Run the following command to deploy the service in your App Cluster:

kubectl apply -f external-pg-service.yaml
Set Up Port Forwarding in the Klutch Control Plane Cluster
  1. Open a new terminal window.

  2. Switch the kubectl context to the Klutch Control Plane Cluster:

    kubectl config use-context kind-klutch-control-plane
  3. Forward the PostgreSQL service port (replace placeholders with actual values):

    kubectl -n <pg namespace> port-forward svc/example-a8s-postgresql-master 5432:5432 --address <your-local-network-ip>
  4. Keep this terminal window open to maintain the port forwarding session.

3.4 Deploy a Blog Application

Deploy a simple blog application that interacts with the PostgreSQL service.

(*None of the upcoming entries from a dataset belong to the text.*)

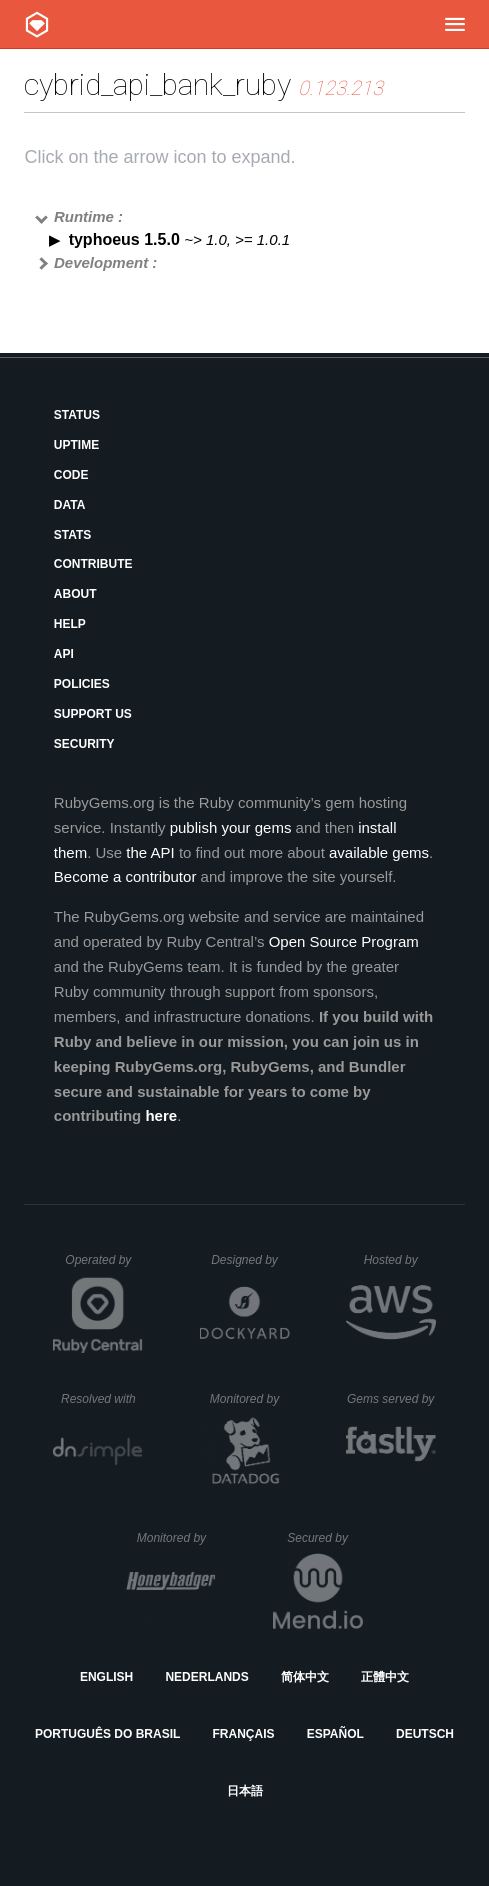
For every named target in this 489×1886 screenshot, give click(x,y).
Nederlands (206, 1677)
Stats (73, 535)
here (161, 1115)
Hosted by (400, 1260)
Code (71, 475)
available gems (379, 852)
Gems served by (391, 1399)
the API (150, 852)
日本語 (245, 1791)
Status (77, 415)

Create a file named blogpost-app.yaml with the following content:

apiVersion: apps/v1
kind: Deployment
metadata:
name: demo-app
labels:
app: demo-app
spec:
replicas: 1
selector:
matchLabels:
app: demo-app
template:
metadata:
labels:
app: demo-app
tier: frontend
spec:
containers:
- name: demo-app
image: anyninesgmbh/a9s-postgresql-app:1.2.0
imagePullPolicy: Always
ports:
- containerPort: 3000
env:
- name: "POSTGRESQL_HOST"
value: external-pg-service
- name: "POSTGRESQL_USERNAME"
valueFrom:
secretKeyRef:
name: example-a8s-postgresql-service-binding
key: username
- name: "POSTGRESQL_PASSWORD"
valueFrom:
secretKeyRef:
name: example-a8s-postgresql-service-binding
key: password
- name: "POSTGRESQL_PORT"
value: "5432"
- name: "POSTGRESQL_DATABASE"
valueFrom:
secretKeyRef:
name: example-a8s-postgresql-service-binding
key: database
- name: "POSTGRESQL_SSLMODE"
value: "disable"
resources:
limits:
cpu: "0.5"
memory: 256Mi
---
apiVersion: v1
kind: Service
metadata:
name: demo-app
spec:
selector:
app: demo-app
ports:
- port: 3000

Apply the manifest to deploy the application by running the following command in the App Cluster:

kubectl apply -f blogpost-app.yaml

3.5 Access the Application

To access the application locally, set up port forwarding by running the following command in the App Cluster:

kubectl port-forward svc/demo-app 3000:3000

Then, open your browser and go to http://localhost:3000. You should see the blogpost application interface. 🎉

At this point, you can start creating blog posts, which will be persisted in the PostgreSQL database managed by Klutch. We also encourage you to bind additional APIs, such as backup and restore, and try them out to explore more features.

4. Clean Up Klutch-Created Clusters

If you need to remove the clusters created by a9s CLI, use:

a9s klutch delete
caution

This permanently deletes all resources and data in both the Klutch Control Plane and App Clusters. Be sure to back up any important data before running this command.